▶ _Directions_:
All entries below must be written out verbatim, and the images must be dropped.

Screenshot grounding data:
▬▬▬▬▬▬
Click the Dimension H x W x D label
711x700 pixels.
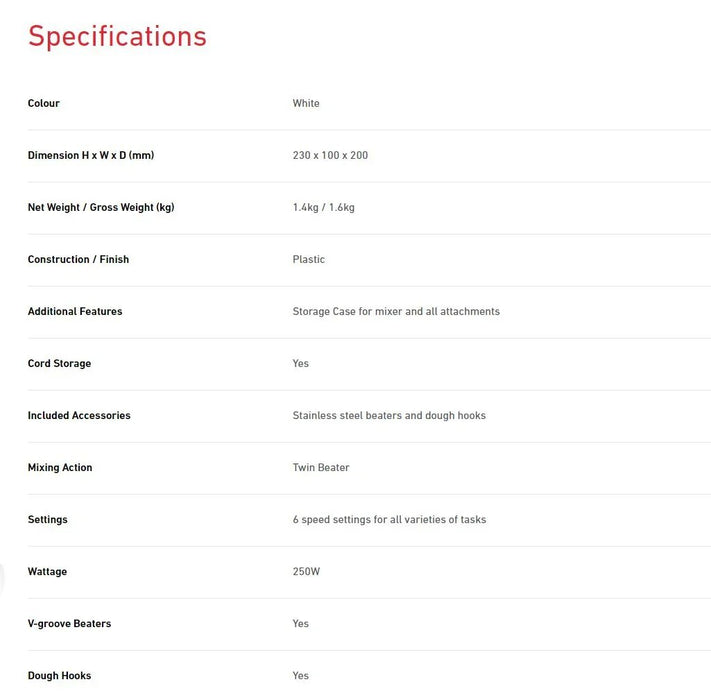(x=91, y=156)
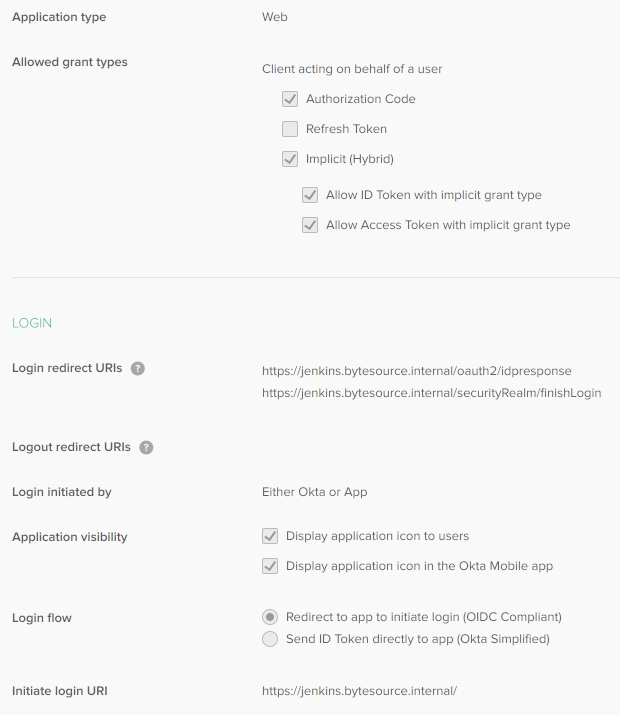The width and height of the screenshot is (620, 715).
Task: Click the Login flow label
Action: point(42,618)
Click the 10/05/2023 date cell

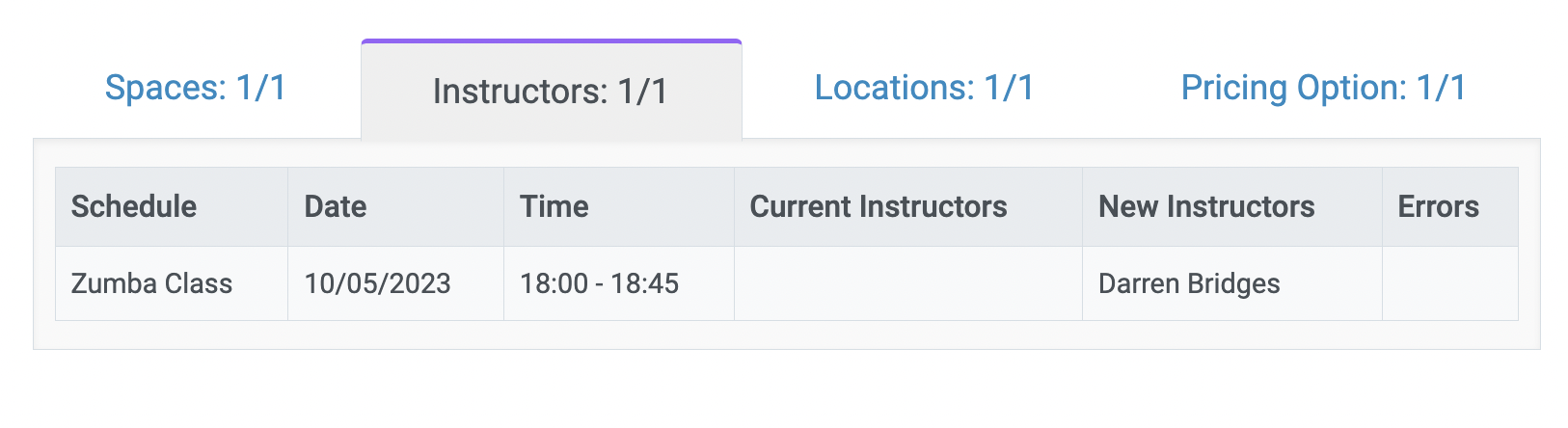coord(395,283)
▬▬▬▬▬▬
▶ _Output for this exercise_:
Click the Dimension H x W x D label
711x700 pixels.
(x=91, y=156)
The width and height of the screenshot is (620, 715).
Task: Click the Login flow label
Action: point(42,618)
Click the 10/05/2023 date cell

coord(395,283)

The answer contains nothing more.